Ten years ago, when you bought software you got it on what I refer to as a “LALA” or “licensing agreement.” There were a bunch of different kinds - MLA, VLA, ELA, CLA, etc. - and you had a big stack of those and your purchasing people managed them.
Then, and I have to give them credit for being an innovator here, PeopleSoft started charging for their software based on an algorithm involving the number of employees you had and how profitable you were that year, because they positioned themselves as a “productivity” software company.
After that, you began to see lease-based pricing, subscription pricing, and all kinds of different ways to monetize the zeros and ones that had been lined up into a workload stack. And all that evolved into the “software as a service” model.
Software as a service, in the mind of the buyer, is nothing more than a different way to pay for an application. They used to pay for it on a LALA, now they’re going to pay for it on a monthly basis, plus they’ve gotten out of having to pay for the hardware and the care and feeding of it. Still, “as a service” is just another way to buy.

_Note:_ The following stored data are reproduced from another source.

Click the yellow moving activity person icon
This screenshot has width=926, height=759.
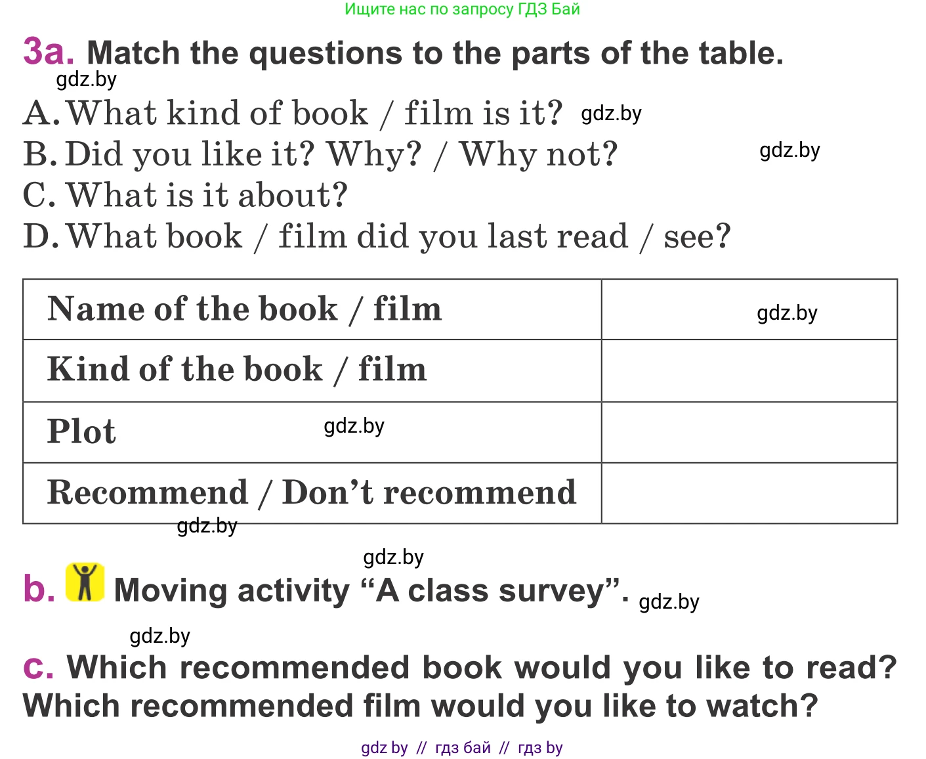(85, 582)
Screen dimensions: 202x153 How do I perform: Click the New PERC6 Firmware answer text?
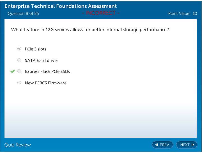[46, 83]
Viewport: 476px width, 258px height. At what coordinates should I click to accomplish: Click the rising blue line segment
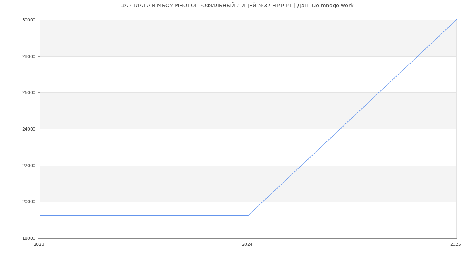click(x=352, y=117)
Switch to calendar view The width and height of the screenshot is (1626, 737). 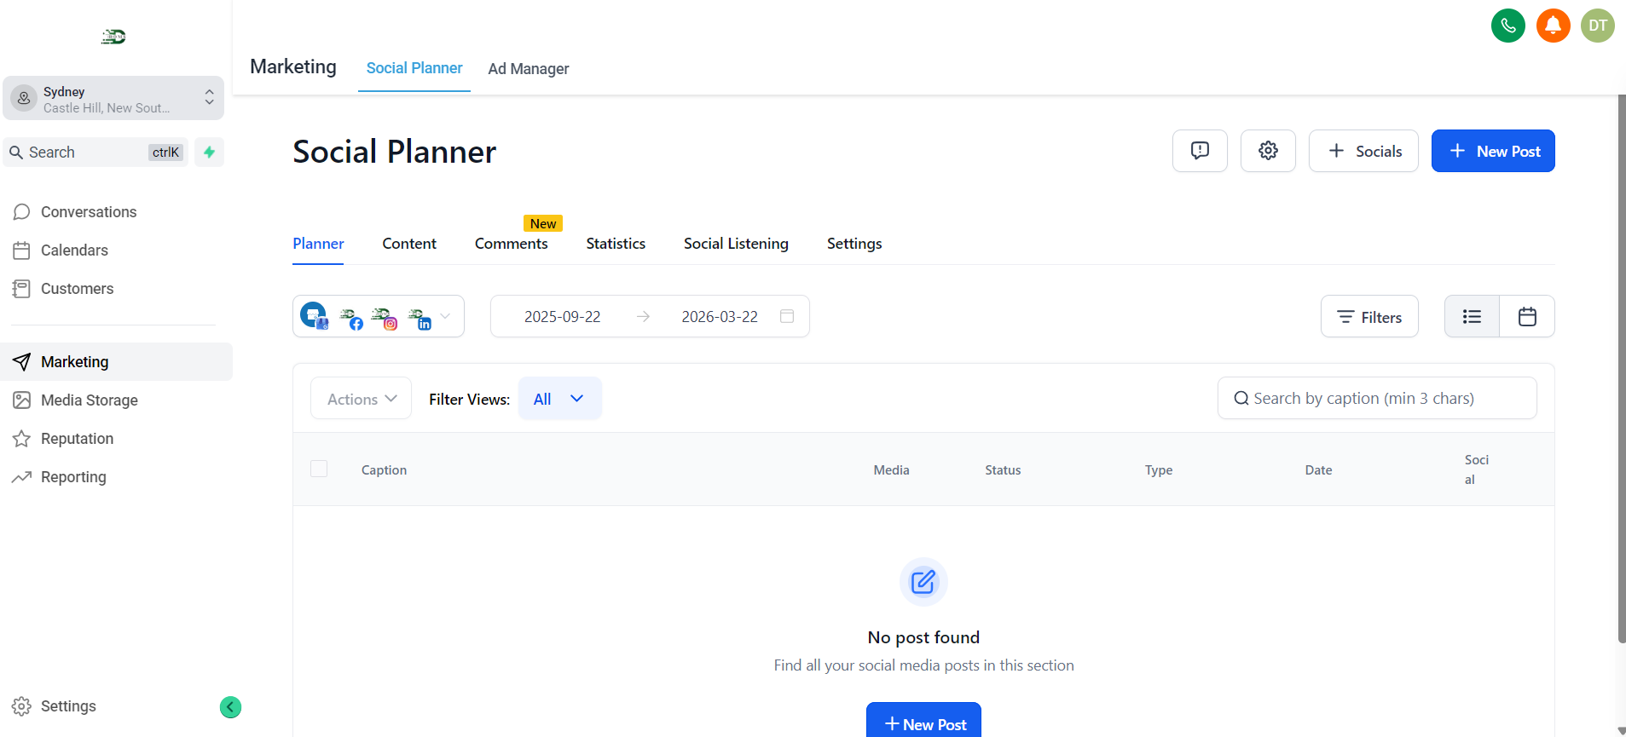1526,317
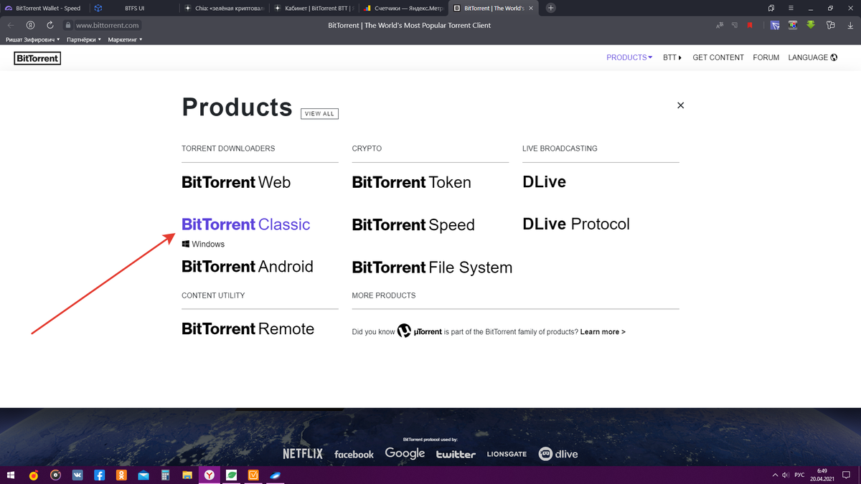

The other big thing that’s changed over the last ten years is where you run your stuff. I used to run it on Server #4 in the data center down the hall, for example. That’s not really a thing of the past; it’s a thing of the now. You still see it.
Then people started taking servers and putting them in a rack and saying, “We’ll just virtualize it all.” So now my Exchange stuff, or whatever, is somewhere in this rack. The next step after that was putting it in somebody else’s rack and letting them host it. Today, people can forgo hosting and just push stuff up into EC2.
So I have decisions. How do I want to pay for it? There are companies that love cap ex because they’re capital intense and they hate to have ongoing expenses and there are others who go the other way. Those preferences are going to determine how they buy but, that is also going to change based on things that are happening to them or where they are in the budget cycle during the course of the year.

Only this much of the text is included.